どうしたらいい?私はここで自害するべきか?ここにある大量の睡眠薬に少し違った材料を混ぜれば間違い無く猛毒へと変化する。でも、私が人間じゃなかったとしたら?実体はあるが、魔法で作られた傀儡、ただの器かもしれない。もしそうならば、私は魂を殺さなければならない。

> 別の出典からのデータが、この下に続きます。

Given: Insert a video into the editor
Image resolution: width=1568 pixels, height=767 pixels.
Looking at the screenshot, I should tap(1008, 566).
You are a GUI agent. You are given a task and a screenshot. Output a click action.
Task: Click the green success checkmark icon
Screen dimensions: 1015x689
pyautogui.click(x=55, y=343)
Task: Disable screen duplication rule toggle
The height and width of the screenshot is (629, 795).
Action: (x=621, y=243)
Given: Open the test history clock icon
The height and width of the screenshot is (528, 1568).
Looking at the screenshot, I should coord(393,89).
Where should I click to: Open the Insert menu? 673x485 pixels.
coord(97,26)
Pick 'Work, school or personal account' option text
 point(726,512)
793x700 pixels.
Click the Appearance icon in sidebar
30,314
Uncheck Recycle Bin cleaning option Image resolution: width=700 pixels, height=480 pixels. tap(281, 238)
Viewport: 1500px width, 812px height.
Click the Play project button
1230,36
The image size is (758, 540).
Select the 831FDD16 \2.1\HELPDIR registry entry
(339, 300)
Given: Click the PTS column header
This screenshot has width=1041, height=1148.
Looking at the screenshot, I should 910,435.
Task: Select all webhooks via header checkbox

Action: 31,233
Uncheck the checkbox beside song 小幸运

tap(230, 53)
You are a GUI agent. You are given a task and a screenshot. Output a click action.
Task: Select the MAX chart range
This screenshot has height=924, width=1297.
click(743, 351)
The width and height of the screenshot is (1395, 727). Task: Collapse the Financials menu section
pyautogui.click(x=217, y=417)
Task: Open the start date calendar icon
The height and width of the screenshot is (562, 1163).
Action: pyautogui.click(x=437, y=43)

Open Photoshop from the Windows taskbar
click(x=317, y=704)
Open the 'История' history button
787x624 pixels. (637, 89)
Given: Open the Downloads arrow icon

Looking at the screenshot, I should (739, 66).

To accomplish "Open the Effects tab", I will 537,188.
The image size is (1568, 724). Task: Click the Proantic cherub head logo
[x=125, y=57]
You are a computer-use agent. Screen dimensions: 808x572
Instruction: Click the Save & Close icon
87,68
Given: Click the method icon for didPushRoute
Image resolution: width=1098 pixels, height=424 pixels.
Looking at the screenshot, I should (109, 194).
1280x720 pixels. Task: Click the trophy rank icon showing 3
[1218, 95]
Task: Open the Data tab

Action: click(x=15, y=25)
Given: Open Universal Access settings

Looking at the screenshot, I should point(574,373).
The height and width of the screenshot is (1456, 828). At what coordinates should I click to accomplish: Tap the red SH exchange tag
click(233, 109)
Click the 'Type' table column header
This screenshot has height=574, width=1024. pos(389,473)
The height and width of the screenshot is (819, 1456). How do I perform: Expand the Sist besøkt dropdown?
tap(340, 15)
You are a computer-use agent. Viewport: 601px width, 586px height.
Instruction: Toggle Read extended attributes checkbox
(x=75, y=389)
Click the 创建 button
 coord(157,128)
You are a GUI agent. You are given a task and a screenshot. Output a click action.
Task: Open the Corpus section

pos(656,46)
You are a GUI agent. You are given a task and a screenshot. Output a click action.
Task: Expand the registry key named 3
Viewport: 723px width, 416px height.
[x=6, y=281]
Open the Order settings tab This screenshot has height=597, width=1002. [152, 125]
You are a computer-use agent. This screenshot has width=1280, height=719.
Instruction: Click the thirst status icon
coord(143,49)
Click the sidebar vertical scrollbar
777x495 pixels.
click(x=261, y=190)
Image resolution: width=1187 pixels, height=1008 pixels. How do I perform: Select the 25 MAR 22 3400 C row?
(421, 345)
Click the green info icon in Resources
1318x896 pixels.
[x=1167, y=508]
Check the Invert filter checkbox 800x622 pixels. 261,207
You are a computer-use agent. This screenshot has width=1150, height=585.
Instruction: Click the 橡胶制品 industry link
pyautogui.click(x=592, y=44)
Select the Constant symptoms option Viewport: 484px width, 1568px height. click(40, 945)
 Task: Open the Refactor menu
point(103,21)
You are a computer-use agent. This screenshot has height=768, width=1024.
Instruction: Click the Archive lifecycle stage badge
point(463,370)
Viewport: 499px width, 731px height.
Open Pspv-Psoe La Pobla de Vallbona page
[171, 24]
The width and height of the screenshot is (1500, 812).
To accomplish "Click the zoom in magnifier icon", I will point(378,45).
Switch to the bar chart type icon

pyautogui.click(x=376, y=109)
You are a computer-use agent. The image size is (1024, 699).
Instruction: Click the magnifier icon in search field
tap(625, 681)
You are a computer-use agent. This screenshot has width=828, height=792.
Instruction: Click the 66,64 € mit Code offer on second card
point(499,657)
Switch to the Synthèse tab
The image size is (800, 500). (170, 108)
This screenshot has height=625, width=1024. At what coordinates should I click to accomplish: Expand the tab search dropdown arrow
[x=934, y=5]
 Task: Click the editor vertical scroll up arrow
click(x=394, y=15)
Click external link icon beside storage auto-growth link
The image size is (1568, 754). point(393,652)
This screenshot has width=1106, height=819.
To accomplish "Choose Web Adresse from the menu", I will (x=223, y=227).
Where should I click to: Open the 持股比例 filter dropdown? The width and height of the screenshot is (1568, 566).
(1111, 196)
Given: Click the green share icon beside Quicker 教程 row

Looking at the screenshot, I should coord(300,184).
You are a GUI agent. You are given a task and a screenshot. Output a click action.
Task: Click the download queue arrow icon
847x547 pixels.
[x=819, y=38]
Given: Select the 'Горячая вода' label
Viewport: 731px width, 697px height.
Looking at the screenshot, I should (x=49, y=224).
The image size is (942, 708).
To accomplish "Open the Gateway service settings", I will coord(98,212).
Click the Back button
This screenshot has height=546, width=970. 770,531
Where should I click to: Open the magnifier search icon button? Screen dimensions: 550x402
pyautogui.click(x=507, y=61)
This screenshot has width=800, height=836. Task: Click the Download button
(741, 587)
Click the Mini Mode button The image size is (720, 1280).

いや、落ち着け。自害するばかりではない。このままホグワーツにいて、もっと沢山の力をつけて、ヴォルデモートをも超越する力で奴を倒せばいい。とにかく、このままでいるわけにはいかない。今出来る事をしよう。ヴォルデモートが近くにいるわけではない。

夢を見ていたのは一瞬のようで、鍋の中身が変化している様子は無かった。魔法をかけた防護マスクをつけ、空き瓶に中身を詰めた。密封さえしてしまえば、いつまでも効果を発揮する薬だ。…私がいつまでこの薬を作っていられるか、わからないから。

今日はもう何も考えたくなかった。大鍋を綺麗にし、本を整頓してから重い足取りで部屋を出る。早々に寮へ戻り、具合が悪いとリリーに伝え直ぐに眠る事にした。目蓋を閉じてからは何の夢を見る事も無く、深い眠りへと落ちていった。